*Fragmento original*
=====

Jesús Málaga

El mitin de Vitigudino

JESÚS MÁLAGA: ‘Desde el balcón de la Plaza Mayor’ (Memorias de un alcalde)

Lo que nos ocurrió en Vitigudino por las mismas fechas tuvo visos de sainete. Llegamos un poco antes de empezar el acto a la plaza del pueblo. Se nos acercó con sigilo un anciano que se dio a conocer como antiguo socialista. Solíamos encontrar muchas personas en los pueblos que habían estado viviendo su militancia política en la clandestinidad. Nos pidió encarecidamente que no entráramos en el teatro donde estaba convocado el acto. Como nos encontrábamos rodeados de gente no pudo darnos más explicaciones.

Por inconsciencia, o quizás por hacernos los valientes, no hicimos caso alguno a la advertencia del viejo socialista. Entramos pletóricos en el salón de actos que estaba hasta la bandera. Cuando los tres oradores hicimos acto de presencia, que por cierto éramos los mismos del incidente de Hinojosa de Duero, la totalidad del público asistente se puso en pie, como por resorte. Después nos enteramos que lo tenían preparado los grupos de extrema derecha y de Falange de la comarca.

En posición de firmes, con la mano derecha extendida como en el saludo romano o fascista, comenzaron a cantar “a capella” el “cara al sol”. Estupefactos, aguantamos el cántico subidos en el estrado, sin saber cómo reaccionar. De pie fuimos observando a los asistentes dirigiendo su brazo y su mano hacia nosotros. Entre el público se encontraban muchos jóvenes, algunos de ellos fueron a Vitigudino desde los pueblos cercanos. El himno falangista se nos hizo eterno, pero al acabar esperábamos ser despedidos con gritos o abucheos, o lo que podía ser peor, con agresiones.

=====

*Datos*

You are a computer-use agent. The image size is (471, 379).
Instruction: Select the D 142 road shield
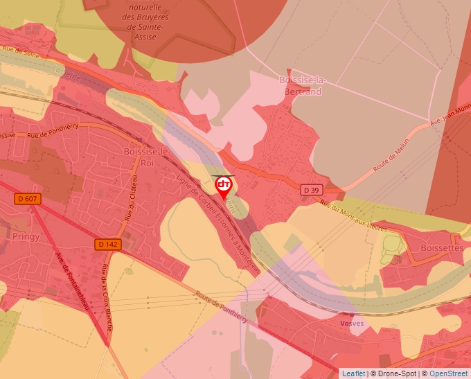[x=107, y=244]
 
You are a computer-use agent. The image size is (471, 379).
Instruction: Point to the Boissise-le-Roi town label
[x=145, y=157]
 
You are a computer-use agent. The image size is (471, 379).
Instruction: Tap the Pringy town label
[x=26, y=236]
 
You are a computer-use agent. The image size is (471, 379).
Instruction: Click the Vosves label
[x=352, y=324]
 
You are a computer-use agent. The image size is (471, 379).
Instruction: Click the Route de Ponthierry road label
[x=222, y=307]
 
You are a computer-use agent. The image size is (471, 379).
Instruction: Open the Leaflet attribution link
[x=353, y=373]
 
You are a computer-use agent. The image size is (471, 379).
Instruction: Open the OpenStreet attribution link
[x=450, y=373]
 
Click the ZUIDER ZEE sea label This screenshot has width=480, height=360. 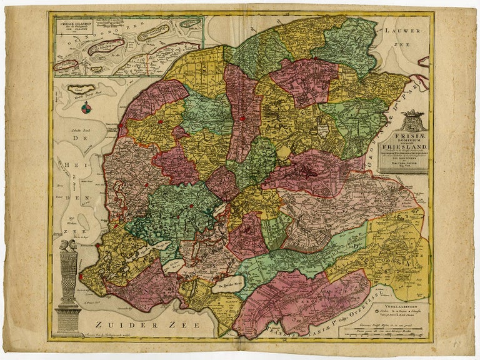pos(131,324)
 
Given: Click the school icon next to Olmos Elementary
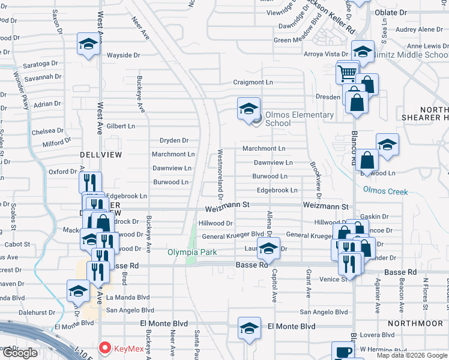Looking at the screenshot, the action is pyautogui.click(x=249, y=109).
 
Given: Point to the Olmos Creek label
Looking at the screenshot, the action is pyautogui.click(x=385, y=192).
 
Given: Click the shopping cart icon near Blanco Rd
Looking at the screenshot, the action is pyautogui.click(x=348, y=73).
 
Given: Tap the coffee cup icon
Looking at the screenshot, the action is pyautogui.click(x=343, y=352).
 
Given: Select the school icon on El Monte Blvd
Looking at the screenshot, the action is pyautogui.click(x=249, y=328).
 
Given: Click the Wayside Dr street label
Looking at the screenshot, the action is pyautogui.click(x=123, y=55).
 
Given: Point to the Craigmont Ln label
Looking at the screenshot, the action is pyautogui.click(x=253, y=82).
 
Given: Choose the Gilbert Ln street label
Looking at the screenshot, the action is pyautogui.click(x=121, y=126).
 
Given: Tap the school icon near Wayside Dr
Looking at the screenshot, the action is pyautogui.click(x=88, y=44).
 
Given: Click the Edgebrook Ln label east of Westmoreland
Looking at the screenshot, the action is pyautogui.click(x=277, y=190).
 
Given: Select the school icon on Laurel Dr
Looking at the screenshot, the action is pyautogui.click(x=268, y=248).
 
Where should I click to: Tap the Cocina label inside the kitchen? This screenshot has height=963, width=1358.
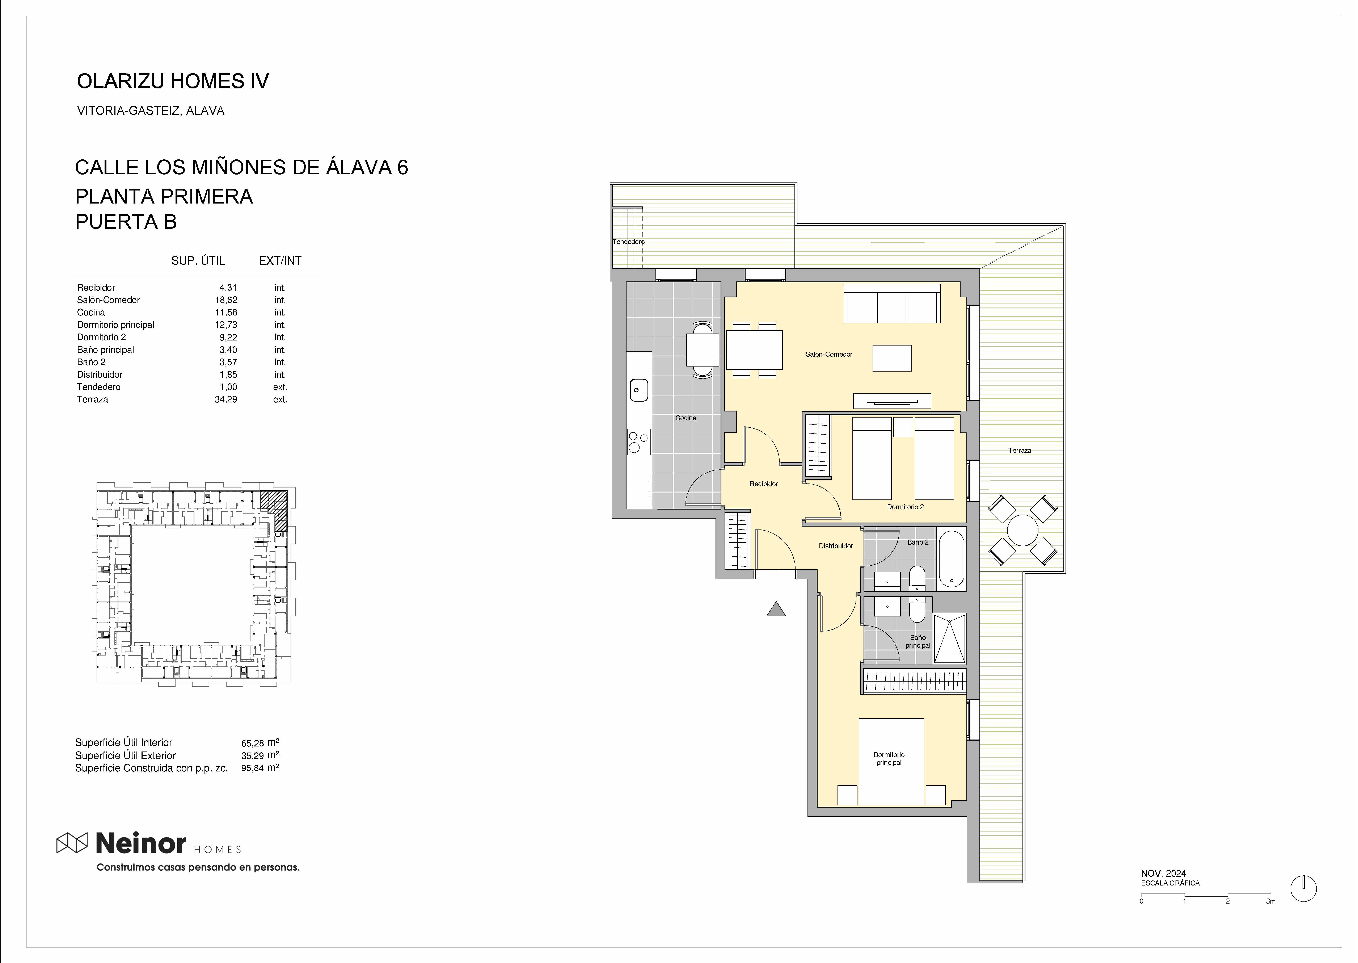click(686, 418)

=====

*Consigna 1*
Transcribe del relato del mitin de Vitigudino el pasaje que va desde "Por inconsciencia, o" hasta "de la comarca.", ambos incluidos.
*Consigna 2*
Prosigue el relato del mitin de Vitigudino a partir de la última oración que aparece en él.

*Respuesta 1*
Por inconsciencia, o quizás por hacernos los valientes, no hicimos caso alguno a la advertencia del viejo socialista. Entramos pletóricos en el salón de actos que estaba hasta la bandera. Cuando los tres oradores hicimos acto de presencia, que por cierto éramos los mismos del incidente de Hinojosa de Duero, la totalidad del público asistente se puso en pie, como por resorte. Después nos enteramos que lo tenían preparado los grupos de extrema derecha y de Falange de la comarca.

*Respuesta 2*
Sin embargo y para nuestra sorpresa, pasados los primeros segundos de incertidumbre, el público se sentó, seguramente esperando alguna instrucción de los que habían preparado la encerrona, órdenes que no llegaron. Los falangistas creyeron que nosotros, ante la actitud poco acogedora del público, nos iríamos corriendo del pueblo sin volver la vista atrás hasta llegar a nuestra casa en Salamanca.

Se equivocaron de medio a medio. Al finalizar el “cara al sol” los tres intervinientes nos miramos con cara de sorpresa y, viendo el silencio que reinaba en la sala, les dimos el mitin. Fue un acto político para recordar, la gente nos aplaudía enfervorizadamente, con vivas y aplausos que difícilmente podíamos encontrar en otros muchos pueblos de la provincia. De aquel día saqué una conclusión, el pueblo español estaba harto de la dictadura, pero la mayoría no había conocido otra cosa, por ese motivo muchos de los que cantaron el himno falangista, sobre todo los más jóvenes, creyeron de buena fe que era la forma de comenzar los actos políticos. Era lo que habían visto siempre en Vitigudino, cuando el gobernador o el jefe político de la comarca los agrupaba para celebrar el 18 de julio, el día de la raza o la conmemoración de la exaltación del caudillo Franco a la jefatura del Estado. Cuando oyeron nuestros discursos, en los que hablábamos de libertad, de democracia o de la posibilidad de participar políticamente sin formar parte del partido único, se entusiasmaron al descubrir que aquello que les habían dicho de que España estaba a punto de volver a las andadas y a los años previos de la Guerra Civil, era todo un montaje, una mentira.